Seit Émile Durkheim in seinem Klassiker der empirischen Sozialforschung "Le Suicide" 1897 auf den Zusammenhang zwischen Protestantismus und Suizidneigung hingewiesen hat, ist dieser Zusammenhang Gegenstand heftiger wissenschaftlicher Auseinandersetzungen. Um den ursächlichen Effekt des Protestantismus herauszukristallisieren, nutzen wir in unserer Analyse der von uns digitalisierten einmaligen preußischen Kreisdaten aus dem 19. Jahrhundert den Teil der regionalen Variation in der Ausbreitung des Protestantismus, der von der Distanz zur Lutherstadt Wittenberg stammt. Die Ergebnisse deuten darauf hin, dass der Protestantismus in der Tat zu einem deutlichen Anstieg der Selbstmordrate geführt hat. Neben den positiven Aspekten der Reformation deuten diese Befunde auf eine "dunkle Seite" der Reformation hin.

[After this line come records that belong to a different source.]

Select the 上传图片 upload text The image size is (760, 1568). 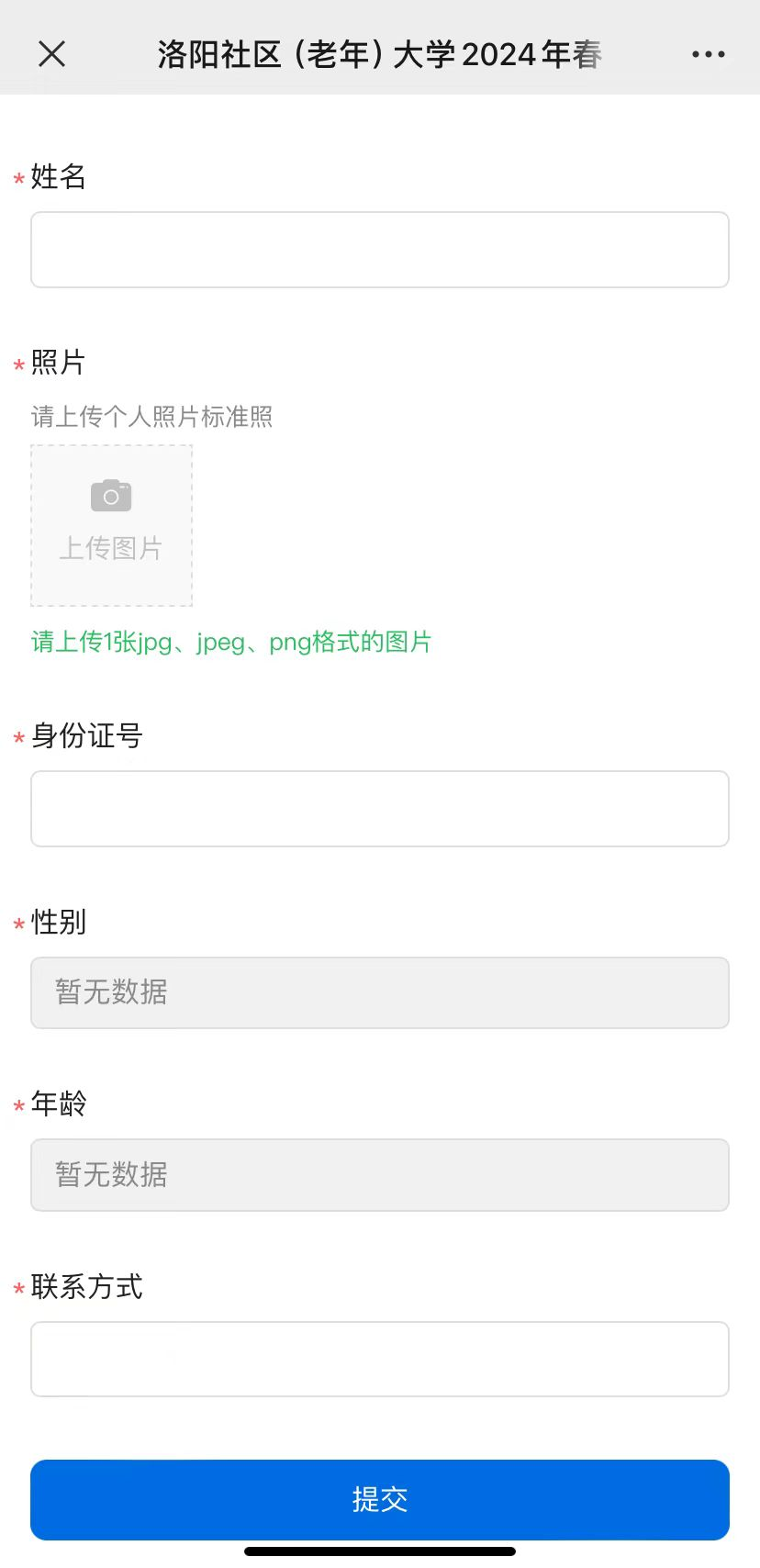[111, 548]
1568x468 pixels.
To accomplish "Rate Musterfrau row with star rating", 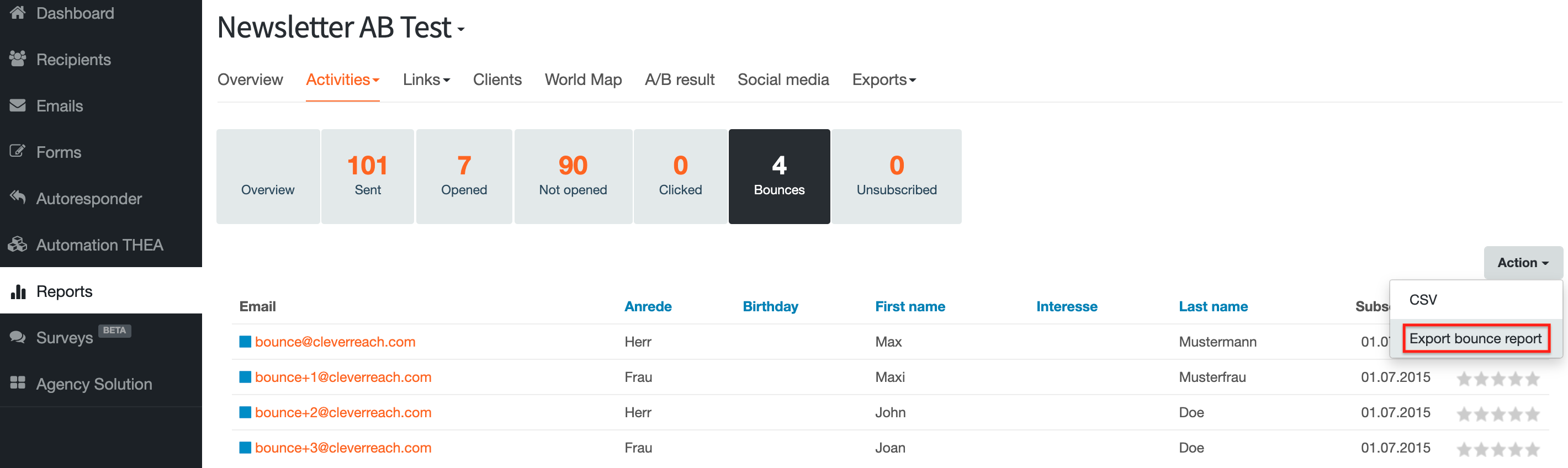I will 1497,379.
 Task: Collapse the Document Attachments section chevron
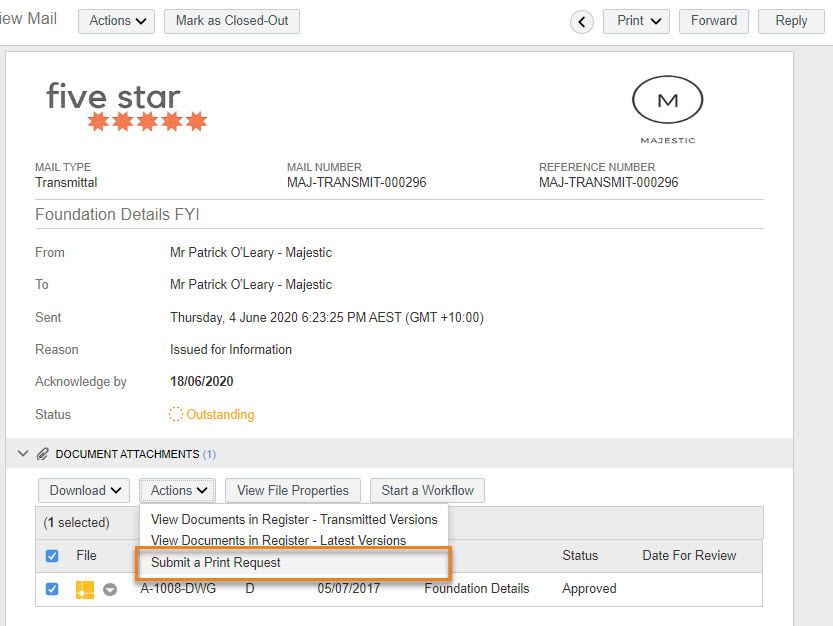pos(23,453)
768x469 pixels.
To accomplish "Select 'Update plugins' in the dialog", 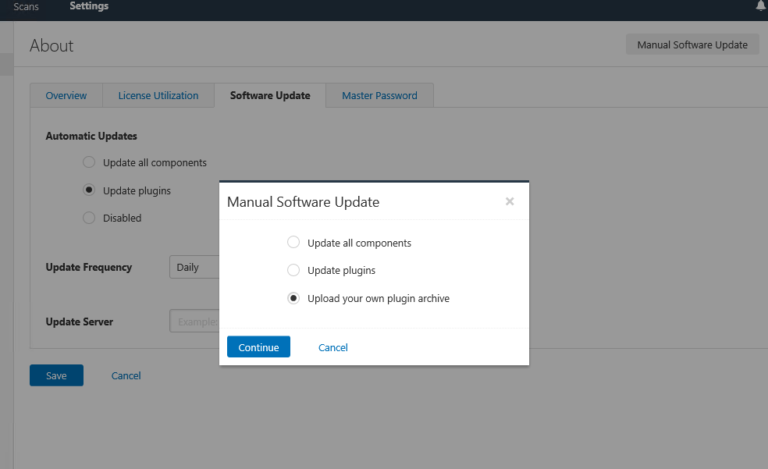I will 293,270.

Durkheim stellte die These auf, dass die höheren protestantischen Selbstmordraten im religiösen Individualismus des Protestantismus begründet waren: Während ihre einheitliche Gemeinschaft die Katholiken sozial einbettete, warf der Protestantismus den Einzelnen auf seine Beziehung zu Gott zurück. In einer ökonomischen Theorie des konfessionsspezifischen Selbstmords modellieren wir neben dieser These auch eine alternative These: Die höhere Suizidrate könnte darauf zurückzuführen sein, dass die protestantische Doktrin den Suizid nicht als Todsünde brandmarkte. Letztlich bestätigen unsere vertiefenden empirischen Befunde aber eher Durkheims soziologische als unsere theologische These: So zeigen unsere Analysen, dass die Suizidneigung der Protestanten in Gegenden mit geringerem Kirchenbesuch stärker ausgeprägt ist - also dort, wo die soziale Integration, aber auch die Hingabe zur protestantischen Doktrin geringer ausfallen dürfte. Außerdem zeigen unseren Befunde, dass die Suizidrate der Protestanten zwar auch heute noch höher als die der Katholiken, aber niedriger als die der Konfessionslosen ist, die keiner theologischen Doktrin unterliegen. Insofern scheint sich die höhere Suizidneigung unter Protestanten also eher soziologisch als theologisch erklären zu lassen.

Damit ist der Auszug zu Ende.